Supportive housing can make all the difference in the lives of at-risk youth and young adults. Since 2012, the Beacon collaborative has worked on creating three residences for this vulnerable population: Nicollet Square in Minneapolis, Prior Crossing in St. Paul, and 66 West in Edina. While the need for supportive youth housing remains great, it is making a huge impact in the lives of young adults here in Minnesota, allowing them to move from just trying to find ways to live from day to day to being able to see a future. One life that has changed for the better is Keyana.

In 2002, Keyana and her mother moved from her native Chicago to the Twin Cities hoping for a better life and a better future. However, what should have been the start of better days for the now-21-year-old turned out to be very some difficult years in her life. 

Keyana explained that she didn’t have the best relationship with her mother. “I always tried hard to be perfect for my mother, but she always chose her boyfriends over me,” she explained. “She tried to put me in jail,” Keyana said of her mother. The result was that she was kicked out of the house more than once and bounced around schools, shelters and couches for years. Her childhood basically ended at age six when she had to stop playing with her dolls and start taking care of herself and the home because her mother wasn’t around.

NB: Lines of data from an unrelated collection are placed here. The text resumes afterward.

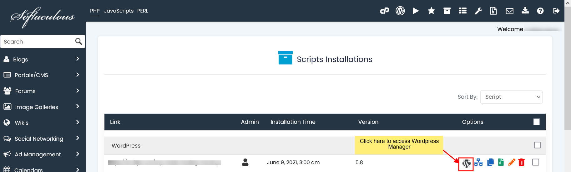Switch to the JavaScripts tab
Screen dimensions: 571x172
tap(119, 11)
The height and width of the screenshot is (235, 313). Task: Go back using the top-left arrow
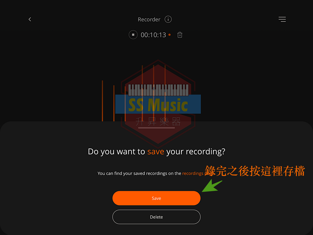pos(30,19)

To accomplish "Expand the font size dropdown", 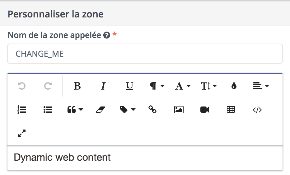I will (209, 86).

Things began to change for the better when she started at the Minnesota Internship Center (MNIC) in 2014. In 2015, she began classes at a technical high school in Blaine, where she expects to graduate this year.

With her education settled, the next thing to deal with was finding a home. That happened in 2016 when she started living at Nicollet Square. Moving to the Minneapolis residence was huge. “It’s stable,” she said, “You have somewhere to lay your head.” She expressed a sense of thankfulness for the case workers from YouthLink who help with needs such as transportation. “I’m on my feet. I have a job.” 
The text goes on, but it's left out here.